Differential diagnosis

First, exclude other identifiable etiologies, such as uncontrolled hypertension, renal failure aortic valve stenosis, subvalvular aortic stenosis, or infiltrate diseases such as amyloidosis. The exclusion criteria of the differential for an observable ‘thick wall’ syndrome can be extended to include renal failure, glycogen storage diseases, Anderson-Fabry disease, and Freidreich’s ataxia. A positive mutation in ½ alleles is only present in 36% of patients presenting with HCM. This finding may indicate the involvement of environmental factors, or it could be that other unidentified mutations are at work in the remaining 64% of cases.

Assessment of HCM

Echocardiography remains the gold standard for diagnosis, and requires the presence of LVH in any concentric or asymmetric patterning, with or without septal involvement. Ventricle flow obstruction is present in only 60% of patients and isn’t diagnostic. Septal morphology is a reliable marker for the severity of HCM as well as genetic involvement. Diffuse septal involvement causing a reverse curve of the septum is seen in about 80% of established genetically-linked HCMs, and most often presents in younger patients. In this instance, genetic testing, while not readily available in Canada, may become one way to screen. First-degree relatives may need to be subsequently screened for sarcomeric mutations. Currently, among asymptomatic relatives, echocardiology is recommended every 18 months in youth and every 5 years in those aged over 20 to look for the development of hypertrophy.

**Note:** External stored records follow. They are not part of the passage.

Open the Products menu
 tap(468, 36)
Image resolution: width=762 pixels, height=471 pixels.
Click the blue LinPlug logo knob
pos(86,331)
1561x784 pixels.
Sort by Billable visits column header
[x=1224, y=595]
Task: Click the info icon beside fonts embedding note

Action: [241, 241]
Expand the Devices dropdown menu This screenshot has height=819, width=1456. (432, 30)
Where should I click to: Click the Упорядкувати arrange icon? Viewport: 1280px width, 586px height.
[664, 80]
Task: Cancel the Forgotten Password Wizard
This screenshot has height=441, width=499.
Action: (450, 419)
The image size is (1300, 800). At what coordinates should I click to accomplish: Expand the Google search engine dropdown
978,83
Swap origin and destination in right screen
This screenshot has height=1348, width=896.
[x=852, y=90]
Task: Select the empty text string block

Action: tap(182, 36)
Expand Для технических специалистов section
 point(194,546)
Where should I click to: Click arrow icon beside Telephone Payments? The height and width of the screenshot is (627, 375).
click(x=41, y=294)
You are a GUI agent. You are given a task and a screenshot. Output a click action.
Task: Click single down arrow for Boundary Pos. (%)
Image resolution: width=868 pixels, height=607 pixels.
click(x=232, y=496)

In contrast, senile HCM, presenting in patients often in the 5th and 6th decade of life, is often characterized by an isolated basal septal bulge in the sigmoid region. This finding only presents in 8% of genetically-linked cases. In these cases, it’s hard to determine how much hypertension (vs genetic factors) is contributing to the hypertrophy. The risk of sudden death is believed to be much lower.

You can clearly see a spectrum of disease. Diffuse hypertrophy of the ventricular septum and the anterior lateral free wall occurs in 70% of cases followed by basal septum hypertrophy in 10-15% of cases, and concentric hypertrophy in approximately 5%. More recently, an apical variant was first described in Japan; it’s seen in less than 5% of cases. Lateral wall hypertrophy is seen in 1-2%. Clearly the echo study is needed to identify patients at risk and help guide and monitor therapies. Diastolic flow velocities in patients presenting with HCM are typically lower than in healthy controls and may reinforce your diagnosis and assessment.

Management of HCM

It’s important to keep in mind that close to 100% of patients will have some degree of symptomatic diastolic dysfunction or impaired relaxation. Moreover, about two-thirds of patients will have dynamic outflow tract obstruction. This abnormal systolic anterior motion of the mitral valve causes appreciable mitral regurgitation, increased myocardial oxygen demand, decreased profusion pressures, and subsequent ischemia, which will manifest in your patient as typical angina-like pain. These cardiac shortfalls also contribute to dypsnea and effort-related syncope or presyncope, known collectively as the classic triad of symptoms. The increased filling pressures and previously mentioned pathophysiologies may also result in atrial or ventricular arrhythmias, which are the most direct cause of HCM-related sudden death.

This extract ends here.